2013/6/1 赤桐
16世紀ごろイタリアで生まれたトラッポラというゲームは、中央ヨーロッパ中に普及して、いろいろなバリエーションが生まれましたが、現在ほぼ死滅しています。
ストブカーラは、トラッポラの中で唯一生き残っていると思われるゲームです。ルーマニアのセルビアとの国境に近いシュミセ(Šumice)という村でプレイされています。村の人口は500人ほどですが、男性の間で、熱狂的にプレイされているそうです。

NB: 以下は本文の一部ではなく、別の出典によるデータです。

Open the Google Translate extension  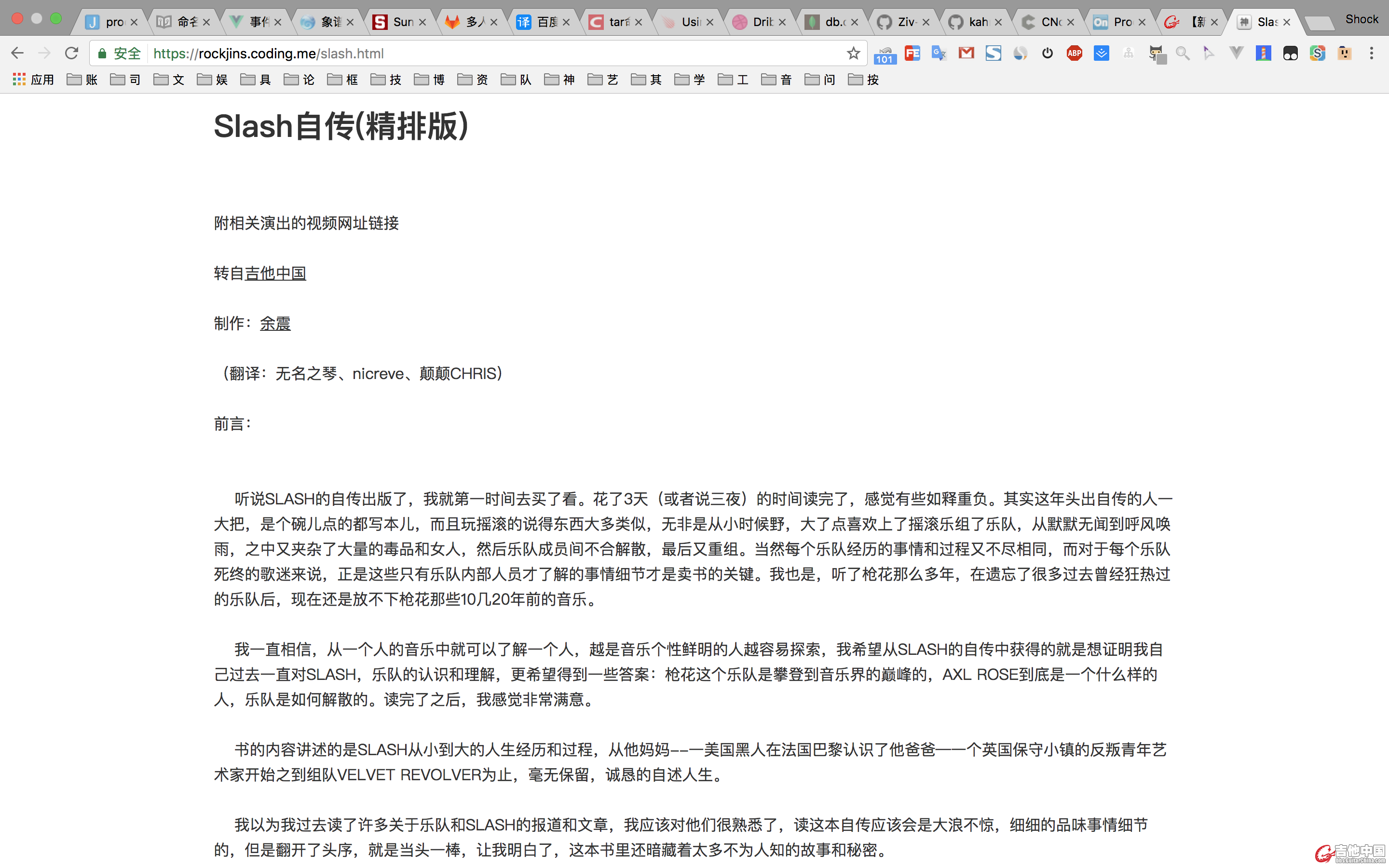point(939,54)
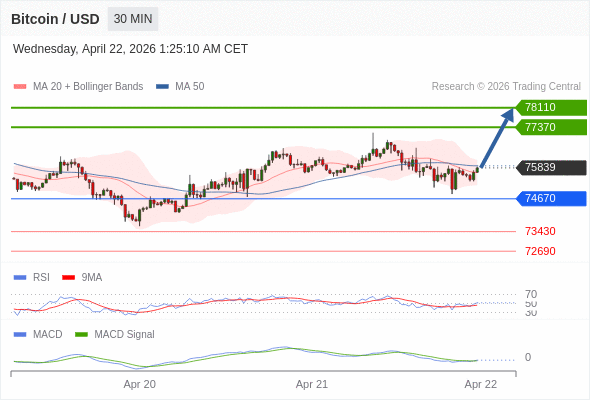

ルールはJohn McLeod氏のインターネットWWW(http://www.pagat.com/)によりました。
4人。向かい合った2人がパートナーになります。
通常の52枚のカードから、各スートの2〜6を除いた32枚のカードを使います。
元来は、今のイタリアパックのカードと同じようなカードが使われました(数札の構成は全く異なりますが)。
カードの強さは、強いものから順に、A、K、Q、J、10、9、8、7です。
カードの点数は:
各エース | 6点 |
各キング | 5点 |
各クイーン | 4点 |
各ジャック | 3点 |
それ以外 | 0点 |
最初のディーラーは任意の方法で決めます。次回からは順に時計回りに交替します。
ディーラーは、配る前にカードを右隣のプレイヤーにカットしてもらいます。カットのあと、一番下になったカードを全員に見せます。このスートがそのディールの切札になります。
ディーラーは左隣のプレイヤーから時計回りの順に全部のカードを配ります。カードは最初は3枚ずつ、次に2枚ずつ、最後に3枚ずつまとめて配ります。
最初に左隣のプレイヤーに配る3枚のカードだけは、表向きに配ります(配り終わり、全員が何のカードかを確認したら、手札に入れます)。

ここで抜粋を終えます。